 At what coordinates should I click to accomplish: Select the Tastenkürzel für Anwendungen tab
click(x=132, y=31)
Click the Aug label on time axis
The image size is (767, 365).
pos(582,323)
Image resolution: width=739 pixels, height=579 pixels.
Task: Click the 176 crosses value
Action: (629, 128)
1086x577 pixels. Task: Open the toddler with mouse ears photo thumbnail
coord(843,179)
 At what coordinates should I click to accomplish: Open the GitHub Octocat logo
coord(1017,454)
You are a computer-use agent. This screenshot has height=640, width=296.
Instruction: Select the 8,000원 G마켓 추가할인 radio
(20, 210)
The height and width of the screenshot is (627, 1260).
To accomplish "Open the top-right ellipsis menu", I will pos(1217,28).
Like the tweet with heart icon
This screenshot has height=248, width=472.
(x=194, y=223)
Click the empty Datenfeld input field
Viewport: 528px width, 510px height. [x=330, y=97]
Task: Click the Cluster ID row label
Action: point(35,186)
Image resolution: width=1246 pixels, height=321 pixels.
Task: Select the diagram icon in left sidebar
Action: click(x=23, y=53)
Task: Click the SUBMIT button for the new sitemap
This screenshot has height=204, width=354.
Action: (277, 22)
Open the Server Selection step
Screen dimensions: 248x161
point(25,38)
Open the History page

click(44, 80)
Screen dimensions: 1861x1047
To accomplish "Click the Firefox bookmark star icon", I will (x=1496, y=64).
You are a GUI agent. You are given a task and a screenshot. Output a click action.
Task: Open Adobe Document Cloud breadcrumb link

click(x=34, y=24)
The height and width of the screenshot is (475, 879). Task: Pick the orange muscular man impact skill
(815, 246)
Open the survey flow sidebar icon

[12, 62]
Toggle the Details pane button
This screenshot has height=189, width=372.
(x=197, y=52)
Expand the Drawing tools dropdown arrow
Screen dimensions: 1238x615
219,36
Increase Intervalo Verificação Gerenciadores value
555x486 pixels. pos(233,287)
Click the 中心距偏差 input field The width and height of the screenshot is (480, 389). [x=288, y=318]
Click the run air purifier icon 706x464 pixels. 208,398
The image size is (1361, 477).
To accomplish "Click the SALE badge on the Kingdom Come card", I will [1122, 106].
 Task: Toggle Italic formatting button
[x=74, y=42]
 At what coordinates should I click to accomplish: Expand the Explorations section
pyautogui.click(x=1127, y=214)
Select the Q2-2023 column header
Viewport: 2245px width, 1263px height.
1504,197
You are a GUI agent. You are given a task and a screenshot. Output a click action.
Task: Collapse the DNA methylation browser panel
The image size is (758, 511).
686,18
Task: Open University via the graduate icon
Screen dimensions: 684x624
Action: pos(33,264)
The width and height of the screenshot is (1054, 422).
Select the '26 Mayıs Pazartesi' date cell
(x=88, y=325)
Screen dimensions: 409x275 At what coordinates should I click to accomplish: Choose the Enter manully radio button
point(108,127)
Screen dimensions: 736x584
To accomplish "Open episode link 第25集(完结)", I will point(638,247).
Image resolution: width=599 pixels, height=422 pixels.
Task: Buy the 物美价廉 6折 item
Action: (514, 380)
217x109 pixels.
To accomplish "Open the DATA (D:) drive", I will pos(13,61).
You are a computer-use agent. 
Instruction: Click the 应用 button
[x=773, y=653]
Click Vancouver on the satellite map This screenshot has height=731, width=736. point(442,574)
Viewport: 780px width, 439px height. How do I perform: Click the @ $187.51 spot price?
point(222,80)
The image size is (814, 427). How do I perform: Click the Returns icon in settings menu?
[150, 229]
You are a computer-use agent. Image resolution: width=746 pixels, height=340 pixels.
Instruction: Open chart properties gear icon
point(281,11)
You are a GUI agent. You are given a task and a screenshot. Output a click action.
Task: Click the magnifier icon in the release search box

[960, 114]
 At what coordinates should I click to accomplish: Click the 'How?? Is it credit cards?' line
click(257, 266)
---
ACTIVITY> A word-for-word copy of all the material is the required answer.

REPLY>
 At what coordinates should I click to accomplish: Select the Tastenkürzel für Anwendungen tab
click(x=132, y=31)
Click the Aug label on time axis
The image size is (767, 365).
pos(582,323)
Image resolution: width=739 pixels, height=579 pixels.
Task: Click the 176 crosses value
Action: (629, 128)
1086x577 pixels. Task: Open the toddler with mouse ears photo thumbnail
coord(843,179)
 At what coordinates should I click to accomplish: Open the GitHub Octocat logo
coord(1017,454)
You are a computer-use agent. This screenshot has height=640, width=296.
Instruction: Select the 8,000원 G마켓 추가할인 radio
(20, 210)
The height and width of the screenshot is (627, 1260).
To accomplish "Open the top-right ellipsis menu", I will pos(1217,28).
Like the tweet with heart icon
This screenshot has height=248, width=472.
(x=194, y=223)
Click the empty Datenfeld input field
Viewport: 528px width, 510px height. [x=330, y=97]
Task: Click the Cluster ID row label
Action: point(35,186)
Image resolution: width=1246 pixels, height=321 pixels.
Task: Select the diagram icon in left sidebar
Action: click(x=23, y=53)
Task: Click the SUBMIT button for the new sitemap
This screenshot has height=204, width=354.
Action: (277, 22)
Open the Server Selection step
Screen dimensions: 248x161
point(25,38)
Open the History page

click(44, 80)
Screen dimensions: 1861x1047
To accomplish "Click the Firefox bookmark star icon", I will (x=1496, y=64).
You are a GUI agent. You are given a task and a screenshot. Output a click action.
Task: Open Adobe Document Cloud breadcrumb link

click(x=34, y=24)
The height and width of the screenshot is (475, 879). Task: Pick the orange muscular man impact skill
(815, 246)
Open the survey flow sidebar icon

[12, 62]
Toggle the Details pane button
This screenshot has height=189, width=372.
(x=197, y=52)
Expand the Drawing tools dropdown arrow
Screen dimensions: 1238x615
219,36
Increase Intervalo Verificação Gerenciadores value
555x486 pixels. pos(233,287)
Click the 中心距偏差 input field The width and height of the screenshot is (480, 389). [x=288, y=318]
Click the run air purifier icon 706x464 pixels. 208,398
The image size is (1361, 477).
To accomplish "Click the SALE badge on the Kingdom Come card", I will [1122, 106].
 Task: Toggle Italic formatting button
[x=74, y=42]
 At what coordinates should I click to accomplish: Expand the Explorations section
pyautogui.click(x=1127, y=214)
Select the Q2-2023 column header
Viewport: 2245px width, 1263px height.
1504,197
You are a GUI agent. You are given a task and a screenshot. Output a click action.
Task: Collapse the DNA methylation browser panel
The image size is (758, 511).
686,18
Task: Open University via the graduate icon
Screen dimensions: 684x624
Action: pos(33,264)
The width and height of the screenshot is (1054, 422).
Select the '26 Mayıs Pazartesi' date cell
(x=88, y=325)
Screen dimensions: 409x275 At what coordinates should I click to accomplish: Choose the Enter manully radio button
point(108,127)
Screen dimensions: 736x584
To accomplish "Open episode link 第25集(完结)", I will point(638,247).
Image resolution: width=599 pixels, height=422 pixels.
Task: Buy the 物美价廉 6折 item
Action: (514, 380)
217x109 pixels.
To accomplish "Open the DATA (D:) drive", I will pos(13,61).
You are a computer-use agent. 
Instruction: Click the 应用 button
[x=773, y=653]
Click Vancouver on the satellite map This screenshot has height=731, width=736. point(442,574)
Viewport: 780px width, 439px height. How do I perform: Click the @ $187.51 spot price?
point(222,80)
The image size is (814, 427). How do I perform: Click the Returns icon in settings menu?
[150, 229]
You are a computer-use agent. Image resolution: width=746 pixels, height=340 pixels.
Instruction: Open chart properties gear icon
point(281,11)
You are a GUI agent. You are given a task and a screenshot. Output a click action.
Task: Click the magnifier icon in the release search box

[960, 114]
 At what coordinates should I click to accomplish: Click the 'How?? Is it credit cards?' line
click(257, 266)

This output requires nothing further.